- _Selected text_
· · · ·

20 years of mental illness

󰃭 2024-12-09

20 years ago (autumn of 2004) I experienced the full onset of schizoaffective disorder. In retrospect, I would say the prodromal phase began around the spring of 2004, because that's when things started to feel different, and when I started having ideations of a delusional quality.

In the autumn of 2004, I had a panic attack1 after work one night, and I believe that marked the onset of my condition, because I instantly became more acutely paranoid and socially withdrawn. I'd go entire days at school avoiding everyone I didn't have to interact with. I didn't socialize for fun, because I was paranoid and highly suspicious of almost everyone except close family members. I thought there was some huge conspiracy, and my parents, siblings, and other family weren't in on it, and that this was by design of the conspirators. The conspirators I believed were people at school and work. I didn't have any concept of exactly what the conspiracy was about; I just keenly felt that there was something going on, and that there was some hidden line of communication between school and work.

· · · ·

- _Records supplied_
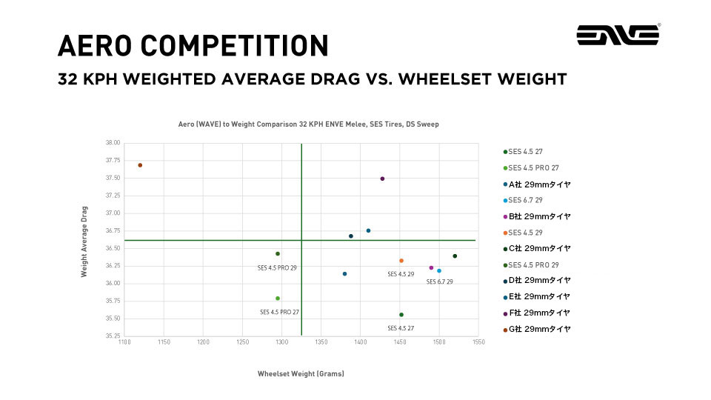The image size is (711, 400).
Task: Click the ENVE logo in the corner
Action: tap(618, 35)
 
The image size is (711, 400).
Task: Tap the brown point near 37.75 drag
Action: tap(140, 165)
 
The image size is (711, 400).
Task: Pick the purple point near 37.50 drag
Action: tap(382, 179)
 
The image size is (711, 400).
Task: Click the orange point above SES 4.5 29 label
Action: tap(401, 261)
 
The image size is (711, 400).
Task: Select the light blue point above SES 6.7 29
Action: tap(439, 270)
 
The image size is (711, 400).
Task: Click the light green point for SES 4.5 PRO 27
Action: tap(278, 299)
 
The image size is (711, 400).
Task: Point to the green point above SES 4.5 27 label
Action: tap(401, 315)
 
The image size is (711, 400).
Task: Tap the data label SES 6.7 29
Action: tap(439, 281)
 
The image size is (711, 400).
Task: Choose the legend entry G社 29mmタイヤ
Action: tap(539, 329)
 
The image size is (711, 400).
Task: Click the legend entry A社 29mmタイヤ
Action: tap(539, 184)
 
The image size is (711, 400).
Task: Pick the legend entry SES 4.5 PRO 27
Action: tap(533, 168)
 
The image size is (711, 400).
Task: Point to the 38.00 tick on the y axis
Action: tap(112, 143)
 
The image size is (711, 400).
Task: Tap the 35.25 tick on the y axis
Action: tap(112, 336)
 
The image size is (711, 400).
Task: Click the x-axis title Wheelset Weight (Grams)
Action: tap(301, 373)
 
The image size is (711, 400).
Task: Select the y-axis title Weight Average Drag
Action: tap(84, 241)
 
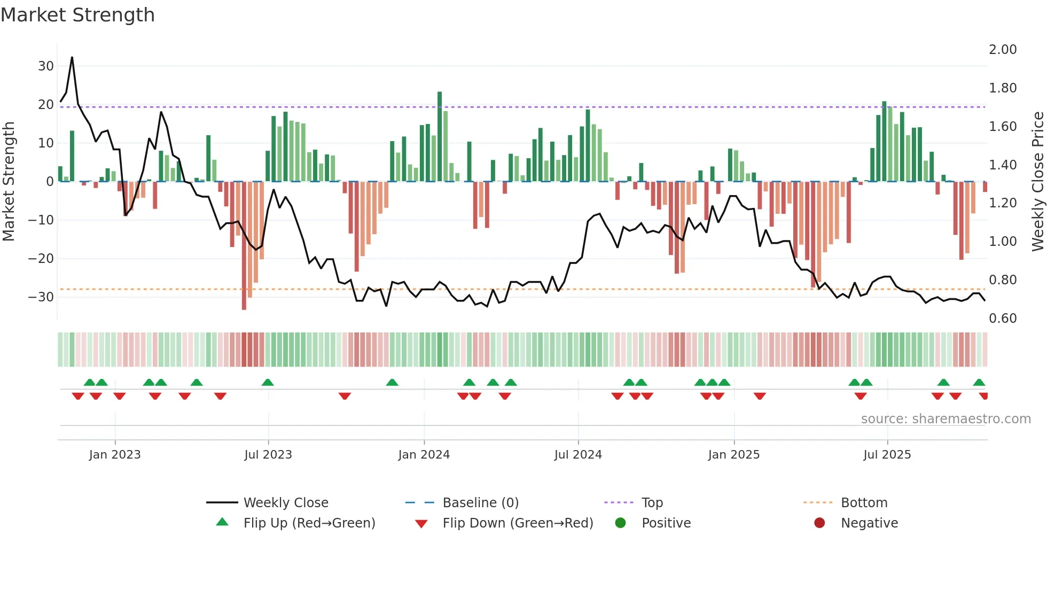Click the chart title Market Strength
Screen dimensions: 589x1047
coord(77,15)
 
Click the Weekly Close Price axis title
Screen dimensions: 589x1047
coord(1037,182)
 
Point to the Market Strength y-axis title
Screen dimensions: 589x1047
coord(9,182)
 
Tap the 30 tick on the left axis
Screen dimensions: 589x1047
coord(46,66)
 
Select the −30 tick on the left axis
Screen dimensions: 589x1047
coord(41,297)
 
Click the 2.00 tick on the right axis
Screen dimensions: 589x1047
coord(1003,50)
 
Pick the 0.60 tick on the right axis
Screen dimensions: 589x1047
coord(1003,319)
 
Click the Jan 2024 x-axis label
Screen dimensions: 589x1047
coord(424,455)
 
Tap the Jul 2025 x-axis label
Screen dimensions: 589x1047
coord(887,455)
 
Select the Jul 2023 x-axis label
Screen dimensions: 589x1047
coord(268,455)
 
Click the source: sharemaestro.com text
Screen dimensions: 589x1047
coord(946,419)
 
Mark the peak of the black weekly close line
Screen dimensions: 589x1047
coord(72,57)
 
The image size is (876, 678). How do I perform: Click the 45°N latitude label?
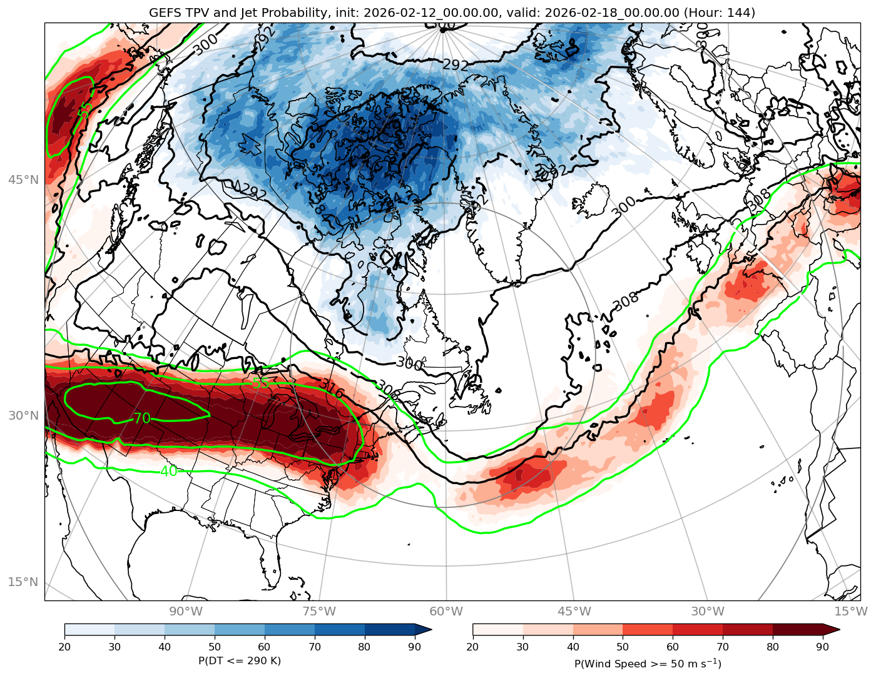coord(23,180)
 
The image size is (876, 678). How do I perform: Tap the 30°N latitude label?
coord(23,415)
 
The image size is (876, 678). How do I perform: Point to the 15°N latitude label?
coord(23,582)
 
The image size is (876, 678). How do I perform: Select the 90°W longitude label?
coord(186,611)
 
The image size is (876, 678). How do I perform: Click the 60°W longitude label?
coord(446,611)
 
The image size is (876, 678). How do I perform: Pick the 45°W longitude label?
coord(574,611)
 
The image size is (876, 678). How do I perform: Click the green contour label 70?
coord(142,418)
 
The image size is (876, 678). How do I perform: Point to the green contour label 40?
coord(168,471)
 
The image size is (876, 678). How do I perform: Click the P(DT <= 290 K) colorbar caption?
coord(240,661)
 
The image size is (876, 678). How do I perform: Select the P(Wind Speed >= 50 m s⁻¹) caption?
coord(648,663)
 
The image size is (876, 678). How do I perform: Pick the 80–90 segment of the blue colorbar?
coord(390,630)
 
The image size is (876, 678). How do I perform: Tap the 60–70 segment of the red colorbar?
coord(698,630)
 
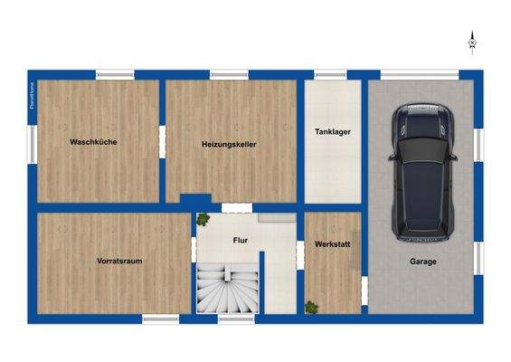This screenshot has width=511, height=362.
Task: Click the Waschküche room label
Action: tap(93, 142)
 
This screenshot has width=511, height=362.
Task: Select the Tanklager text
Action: tap(332, 132)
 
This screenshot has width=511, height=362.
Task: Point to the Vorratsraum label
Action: tap(119, 261)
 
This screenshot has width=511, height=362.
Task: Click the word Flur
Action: tap(241, 241)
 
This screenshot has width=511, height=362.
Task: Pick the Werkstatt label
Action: tap(332, 245)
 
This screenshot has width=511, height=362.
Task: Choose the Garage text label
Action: tap(421, 262)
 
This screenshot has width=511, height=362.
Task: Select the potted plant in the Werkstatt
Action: tap(311, 307)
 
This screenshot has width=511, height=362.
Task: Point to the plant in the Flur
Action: tap(203, 218)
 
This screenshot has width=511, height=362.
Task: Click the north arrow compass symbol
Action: tap(471, 39)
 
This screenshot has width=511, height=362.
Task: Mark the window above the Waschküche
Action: tap(115, 74)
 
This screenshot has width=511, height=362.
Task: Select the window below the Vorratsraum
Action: tap(160, 319)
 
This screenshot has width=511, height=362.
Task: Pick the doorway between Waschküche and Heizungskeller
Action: tap(163, 141)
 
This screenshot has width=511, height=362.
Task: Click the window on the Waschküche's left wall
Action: tap(33, 141)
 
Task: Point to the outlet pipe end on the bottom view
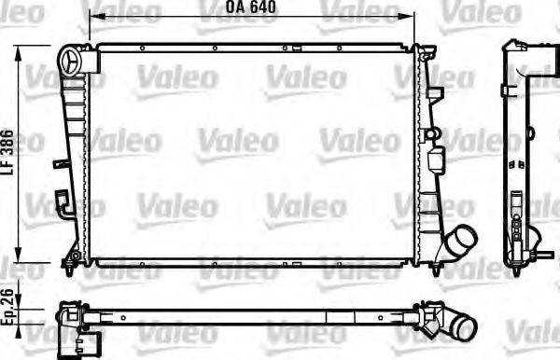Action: [x=463, y=328]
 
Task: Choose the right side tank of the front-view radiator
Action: [x=427, y=159]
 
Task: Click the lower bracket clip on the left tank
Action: [x=63, y=202]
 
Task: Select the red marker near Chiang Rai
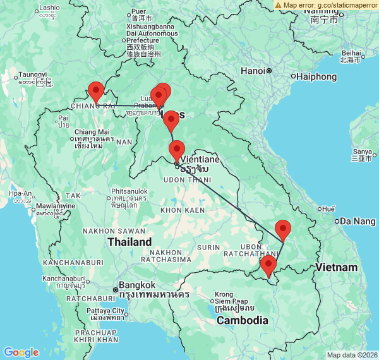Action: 95,92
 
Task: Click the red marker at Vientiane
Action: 177,151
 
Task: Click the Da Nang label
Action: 358,221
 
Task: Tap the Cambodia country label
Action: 243,320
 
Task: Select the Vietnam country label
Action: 337,267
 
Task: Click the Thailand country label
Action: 129,242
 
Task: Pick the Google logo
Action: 21,352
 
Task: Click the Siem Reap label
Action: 235,301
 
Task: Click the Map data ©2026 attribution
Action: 351,355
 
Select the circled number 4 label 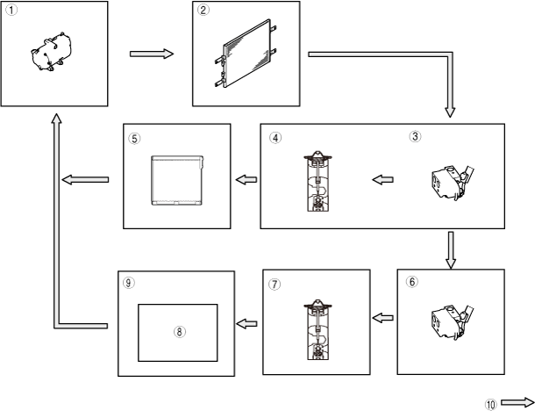pyautogui.click(x=275, y=138)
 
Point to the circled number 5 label pyautogui.click(x=133, y=138)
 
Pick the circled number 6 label pyautogui.click(x=412, y=282)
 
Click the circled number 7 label pyautogui.click(x=275, y=285)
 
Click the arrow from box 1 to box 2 pyautogui.click(x=152, y=54)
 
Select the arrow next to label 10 pyautogui.click(x=517, y=403)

· · · ·

- _Problems to solve_
1. From the post about 20 years of mental illness, copy word for word the part that opens with the words containing "20 years ago" and closes with "a delusional quality.".
2. In the post about 20 years of mental illness, around when does the writer say the prodromal phase began?

- _Answers to the problems_
1.
20 years ago (autumn of 2004) I experienced the full onset of schizoaffective disorder. In retrospect, I would say the prodromal phase began around the spring of 2004, because that's when things started to feel different, and when I started having ideations of a delusional quality.

2. Around the spring of 2004.